A shriek like a thunderclap pierced my skull like lightning, and in the blackness that swallowed the moonlight, I saw the flash of Peter’s knife—
Then Holmes was stepping down the shallow platform of the belvedere, the world normal again and as it should be, tucking his bone flute into his pocket with one hand.
In the other hand, he held Peter’s knife.
“Give that back!” Peter came leaping out of the belvedere, grabbed for Holmes’ arm.
Holmes sidestepped him like a dancer. “When the Darling children return to their home, you shall have your knife back.”

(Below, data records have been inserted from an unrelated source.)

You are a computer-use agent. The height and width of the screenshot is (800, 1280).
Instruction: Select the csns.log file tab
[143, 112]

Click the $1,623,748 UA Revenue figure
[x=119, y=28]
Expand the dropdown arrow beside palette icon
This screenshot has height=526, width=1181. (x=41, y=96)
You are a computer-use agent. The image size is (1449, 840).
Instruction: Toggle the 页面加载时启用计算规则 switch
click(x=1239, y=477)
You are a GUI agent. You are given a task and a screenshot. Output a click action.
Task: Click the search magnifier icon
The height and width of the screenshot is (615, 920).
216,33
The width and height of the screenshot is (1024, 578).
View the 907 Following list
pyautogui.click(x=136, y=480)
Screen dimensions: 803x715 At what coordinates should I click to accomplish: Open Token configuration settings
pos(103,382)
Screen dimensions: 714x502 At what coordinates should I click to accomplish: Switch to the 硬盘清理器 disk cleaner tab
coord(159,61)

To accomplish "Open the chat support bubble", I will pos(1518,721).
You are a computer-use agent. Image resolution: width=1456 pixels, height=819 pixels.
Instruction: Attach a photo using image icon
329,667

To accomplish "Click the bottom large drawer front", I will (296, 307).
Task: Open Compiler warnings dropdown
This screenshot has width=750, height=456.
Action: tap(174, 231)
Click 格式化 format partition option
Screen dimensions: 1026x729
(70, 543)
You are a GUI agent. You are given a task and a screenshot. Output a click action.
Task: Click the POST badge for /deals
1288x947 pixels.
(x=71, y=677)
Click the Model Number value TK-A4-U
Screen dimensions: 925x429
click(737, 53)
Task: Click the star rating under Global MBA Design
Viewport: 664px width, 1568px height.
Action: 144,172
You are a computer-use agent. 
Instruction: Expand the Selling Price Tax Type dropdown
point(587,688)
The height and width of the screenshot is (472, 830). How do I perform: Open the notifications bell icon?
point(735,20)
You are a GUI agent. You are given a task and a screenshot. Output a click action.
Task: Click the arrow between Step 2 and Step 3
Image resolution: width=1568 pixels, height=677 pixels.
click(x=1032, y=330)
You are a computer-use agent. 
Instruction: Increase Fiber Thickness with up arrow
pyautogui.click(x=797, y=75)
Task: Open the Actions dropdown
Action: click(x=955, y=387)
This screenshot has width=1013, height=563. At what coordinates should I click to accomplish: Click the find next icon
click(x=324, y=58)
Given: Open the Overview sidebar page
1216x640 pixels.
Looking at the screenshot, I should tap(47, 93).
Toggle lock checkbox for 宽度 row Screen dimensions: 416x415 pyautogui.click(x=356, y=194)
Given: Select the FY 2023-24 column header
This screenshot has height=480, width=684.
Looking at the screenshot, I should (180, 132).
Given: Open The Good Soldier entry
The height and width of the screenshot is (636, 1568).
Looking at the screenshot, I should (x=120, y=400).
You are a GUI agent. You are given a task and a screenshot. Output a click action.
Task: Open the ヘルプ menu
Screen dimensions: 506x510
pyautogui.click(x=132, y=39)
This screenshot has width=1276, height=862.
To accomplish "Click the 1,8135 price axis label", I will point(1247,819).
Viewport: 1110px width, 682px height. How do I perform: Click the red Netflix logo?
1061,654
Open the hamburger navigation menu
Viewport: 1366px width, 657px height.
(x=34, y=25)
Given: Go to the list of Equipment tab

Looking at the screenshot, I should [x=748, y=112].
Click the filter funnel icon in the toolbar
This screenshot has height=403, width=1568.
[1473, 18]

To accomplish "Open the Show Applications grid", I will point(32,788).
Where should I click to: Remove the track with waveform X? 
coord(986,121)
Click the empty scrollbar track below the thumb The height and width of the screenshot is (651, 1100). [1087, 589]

“Who are the Darling children?”
Peter doesn’t always remember things.
“Wendy, and John, and Michael,” said Holmes. “The children who went away with you to the Islands last night.” I don’t know how he learned this — perhaps he’d only guessed it, until he actually encountered Peter — but then, as I said, Holmes studied extensively the writings concerned with other realities than those of the material earth. Someone, at some time, must have written about the Neverlands — or the Islands, as they were apparently also called, and they had other names as well. Certainly Meg was not the only child who had inexplicably disappeared, without any traceable sign of human agency, in Kensington Gardens or elsewhere.
Peter said, “They’re my friends. Wendy is to be my mother, and take care of me, and look after my Lost Boys in a secret house below the ground.”
Holmes nodded gravely. “You are renowned for looking after your friends,” he said, as one recalling a legend — or a set of instructions, as to what one must say to a dragon or a fairy — “in the face of any and all danger to yourself.”
Peter smote his chest proudly. “I am.” Peter never could resist renown.
“Then promise me this,” said Holmes. “When the Darling children return home — as return they will, one day — promise me that you will see to it, that they will do so on the day after they departed. That way,” he added, “you will have your knife back in only two days.”